The Atrocity Exhibition

This is a novel (?) that I've wanted to read for a long time, ever since RE/Search reproduced it along with Octave Mirbeau's The Torture Garden in a half-hearted attempt to re-release banned books. The RE/Search editions had pictures, so I had to find proper editions of these: the Mirbeau at a used bookstore somewhere between the Tenderloin and North Beach, the Ballard at a mall (!) bookstore in England. Guess they've stopped banning it.

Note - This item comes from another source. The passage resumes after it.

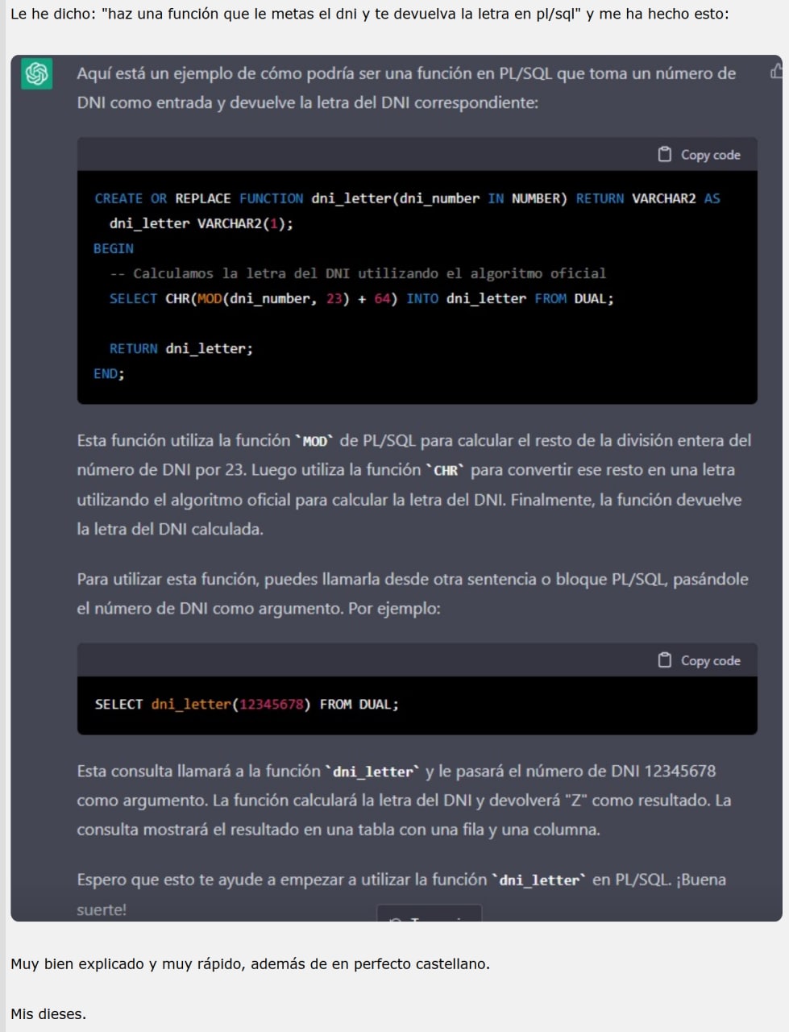
Task: Click the inline MOD code term in explanation
Action: pyautogui.click(x=314, y=441)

I was a bit disappointed. The narrative is nonlinear and fragmented, but in some sense having direction as each segment helps illuminate those that follow. Ballard recommends reading the segments at random, as that is how he wrote it. This is known, in the reading trade, as a bad sign. Still, one of my favorite Ballard shorts, "The Assassination of President Kennedy Considered as a Downhill Race", was included in this book, so I gave it a go.

Essentially, the protagonist has many selves (one in each chapter) who all try to use collections of seemingly unrelated objects (generally, but not exclusively, photos, artwork, and fragments of text) as a catalyst for changing (and understanding) reality. It's hard to get more specific without rewriting the entire book; suffice to say that many of the obsessions found in Ballard's later work are here (Crash and Super-Cannes probably being the most obvious), as well as a few mid-sixties fixations (pop art, the space race, the JFK assassination to name a few).

As experimental fiction, I cannot judge it. As a novel, or as a collection of short stories, it is outshone by virtually everything else Ballard has written. As a window into the mind of the author, however, it is fantastic -- especially the new edition with Ballard's endnotes.